SQL backend consolidation

Mark Kretschmann kretschmann at kde.org
Thu Aug 16 01:10:33 CEST 2007


On 8/16/07, Seb Ruiz <ruiz at kde.org> wrote:
> On 16/08/07, Ian Monroe <ian at monroe.nu> wrote:
> > Markey and I were talking about how we should perhaps drop Postgresql
> > and Sqlite, and just use MySQL embedded (in-process mysql support) and
> > perhaps support external MySQL as well.
> >
> > The primary advantage would be we'd have less to support. Just MySQL.
> > Supporting sqlite, mysql and postgresql has been a real burden.

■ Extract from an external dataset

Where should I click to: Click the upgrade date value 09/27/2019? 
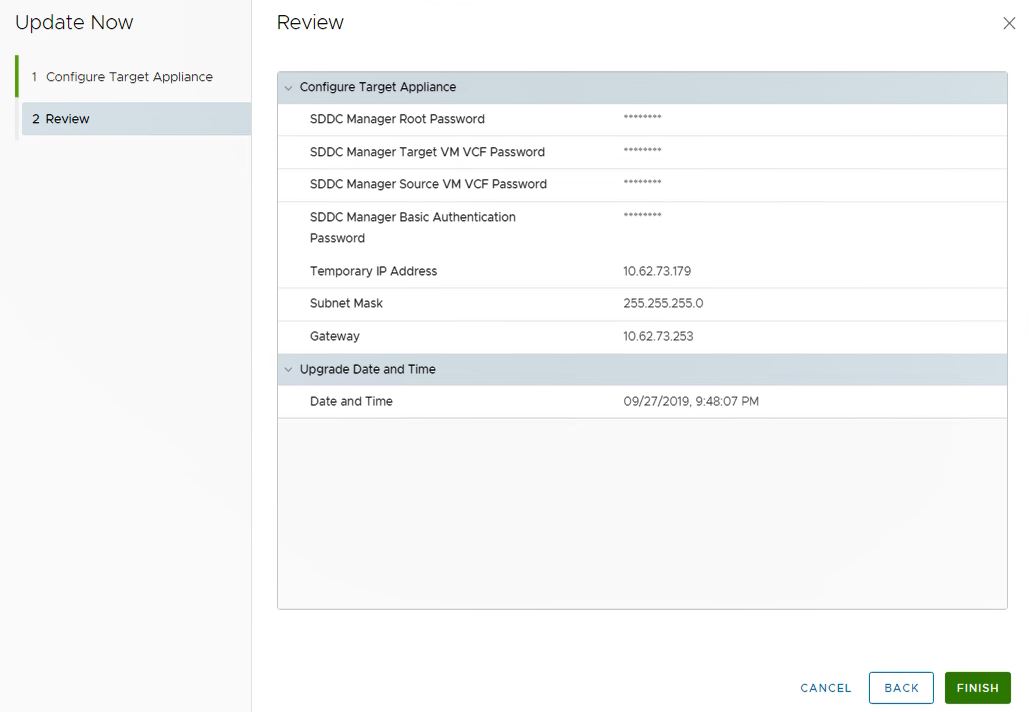[690, 401]
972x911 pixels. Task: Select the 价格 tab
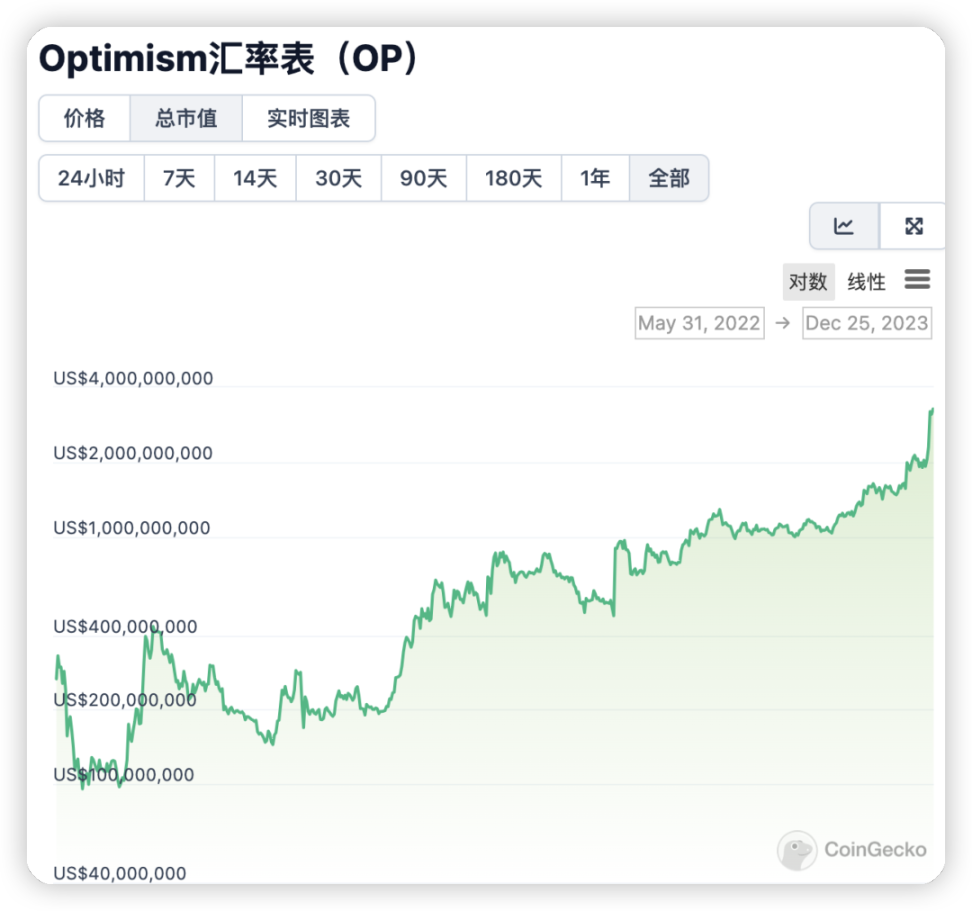pos(84,118)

The
> > secondary advantage is the MySQL 5 is almost a real database and it
> > has a lot of features we could take advantage of. Views, probably more
> > consistency checking. Currently we are held back by the limited subset
> > of SQL that sqlite supports. Also recent versions of sqlite have been
> > having corruption fixes.
>
> I think postgres support is a really awesome thing to have, and I know
> of many people that use it. What is the advantage to dropping it,
> aside from the obvious cop out that it is less to maintain?
>
> Postgresql is more robust than Mysql, and requires virtually the same
> syntax (except for some more complicated statements). I'd be happy to
> keep postgres up to date.

Postgres sure is a good database (I only hear good things about it),
but maintaining multiple database backends puts us in the same
situation as maintaining multiple audio engines: We have to maintain
multiple code paths for very little return value. Risking stability.

I would wager that 70% of our users use the default DB backend
(SQLite), 25% use MySQL, and 5% use Postgres. With the upcoming
platform ports this percentage will shift even more to the default
backend. Cutting down on options will hurt a small fraction of our
users, but in the end it'll benefit the whole application.